Sakarya’nın arşivlerinde arasam bulurum muhtemelen. 970’te olmalı Saim arkadaşımın “ilk tanıtım” haberini yapan biriydim. 
O zaman öğrenmiştim Hatay Antakyalı olduğunu. Askerlik zamanı geldiğinde yolu Eskişehir’e, Orduevi’ne düştüğünü… Çok sonra öğrenmiştim müzikten anlayıp, güzel sesini burada geliştirdiğini. 
Yine o yıllarda Hürriyet Haber Ajansı’nda çalıştığım kısa sürede, Akademimizin “halka açık dil kursunda” bir daha karşılaştık. Ders arasında zamanın klasiklerini birlikte geçerdik.

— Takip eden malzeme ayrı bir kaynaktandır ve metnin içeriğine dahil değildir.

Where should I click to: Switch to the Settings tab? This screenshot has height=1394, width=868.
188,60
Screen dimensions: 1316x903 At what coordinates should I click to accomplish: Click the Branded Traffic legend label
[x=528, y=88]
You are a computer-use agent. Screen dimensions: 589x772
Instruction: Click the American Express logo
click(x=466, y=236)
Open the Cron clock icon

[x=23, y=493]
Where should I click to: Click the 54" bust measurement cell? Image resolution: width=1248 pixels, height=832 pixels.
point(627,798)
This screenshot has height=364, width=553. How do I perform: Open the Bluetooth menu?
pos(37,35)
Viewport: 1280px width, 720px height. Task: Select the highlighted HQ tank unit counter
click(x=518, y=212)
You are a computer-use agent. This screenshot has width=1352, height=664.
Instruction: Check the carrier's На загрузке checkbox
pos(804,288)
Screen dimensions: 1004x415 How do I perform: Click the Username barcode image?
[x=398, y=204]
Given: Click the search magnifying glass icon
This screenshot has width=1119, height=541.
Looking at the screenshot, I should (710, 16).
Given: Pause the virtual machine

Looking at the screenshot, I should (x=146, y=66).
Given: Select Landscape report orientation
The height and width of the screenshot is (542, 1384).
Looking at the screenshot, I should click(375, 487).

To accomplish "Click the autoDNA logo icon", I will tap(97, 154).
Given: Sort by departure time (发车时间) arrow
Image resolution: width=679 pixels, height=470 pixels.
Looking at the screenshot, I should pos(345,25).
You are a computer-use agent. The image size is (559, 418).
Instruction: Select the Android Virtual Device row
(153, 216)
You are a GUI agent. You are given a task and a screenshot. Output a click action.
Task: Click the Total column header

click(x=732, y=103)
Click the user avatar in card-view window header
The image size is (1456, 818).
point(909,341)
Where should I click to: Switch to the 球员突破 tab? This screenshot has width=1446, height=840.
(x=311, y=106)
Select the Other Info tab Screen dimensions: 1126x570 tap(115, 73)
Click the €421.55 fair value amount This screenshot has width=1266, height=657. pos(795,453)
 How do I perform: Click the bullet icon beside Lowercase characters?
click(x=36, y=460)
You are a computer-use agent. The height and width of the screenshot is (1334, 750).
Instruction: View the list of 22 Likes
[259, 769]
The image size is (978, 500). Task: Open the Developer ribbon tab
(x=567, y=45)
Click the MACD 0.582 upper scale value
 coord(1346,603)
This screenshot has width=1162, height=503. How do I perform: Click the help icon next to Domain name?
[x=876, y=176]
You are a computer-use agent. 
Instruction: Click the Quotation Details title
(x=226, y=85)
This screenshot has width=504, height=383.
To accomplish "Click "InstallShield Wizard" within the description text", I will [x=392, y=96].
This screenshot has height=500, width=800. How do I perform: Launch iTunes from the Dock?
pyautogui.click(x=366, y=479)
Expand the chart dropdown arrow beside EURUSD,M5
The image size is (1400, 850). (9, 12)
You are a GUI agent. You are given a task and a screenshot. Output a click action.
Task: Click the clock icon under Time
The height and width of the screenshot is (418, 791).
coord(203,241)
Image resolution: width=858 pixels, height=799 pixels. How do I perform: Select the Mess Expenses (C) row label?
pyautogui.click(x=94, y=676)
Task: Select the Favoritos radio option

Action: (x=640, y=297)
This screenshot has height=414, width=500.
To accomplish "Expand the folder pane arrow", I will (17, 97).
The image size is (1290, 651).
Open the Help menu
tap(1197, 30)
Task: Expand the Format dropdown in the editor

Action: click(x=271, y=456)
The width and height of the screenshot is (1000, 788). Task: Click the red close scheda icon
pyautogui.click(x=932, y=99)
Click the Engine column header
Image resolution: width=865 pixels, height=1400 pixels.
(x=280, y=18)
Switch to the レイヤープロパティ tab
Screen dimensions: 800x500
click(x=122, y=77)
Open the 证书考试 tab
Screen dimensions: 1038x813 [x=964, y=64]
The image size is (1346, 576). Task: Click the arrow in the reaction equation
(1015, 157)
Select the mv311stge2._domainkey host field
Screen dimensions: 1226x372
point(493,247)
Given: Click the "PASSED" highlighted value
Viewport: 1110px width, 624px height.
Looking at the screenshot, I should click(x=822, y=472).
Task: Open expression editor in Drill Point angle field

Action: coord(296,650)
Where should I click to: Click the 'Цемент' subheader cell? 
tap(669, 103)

Ve sonraları giderek ünlendi Saim. Efendi kişiliği ile her kesimden saygı görmeye, sesini daha geniş kitlelere ulaştırmaya, sevilmeye başlamıştı. Aynı mekanlarda rastlaştığımızda, “Bu Şarkıyı Hüsnü Abi’nin çok sevdiğini biliyorum, beraber söyleyeceğiz” diyerek mikrofonu uzattığı olurdu.
Akran olduğumuzu bilir, ona rağmen pek çok kişi gibi “Hüsnü Abi” derdi bana…
Gittiğin yerde huzur içinde uyu güzel insan, sevgili kardeşim.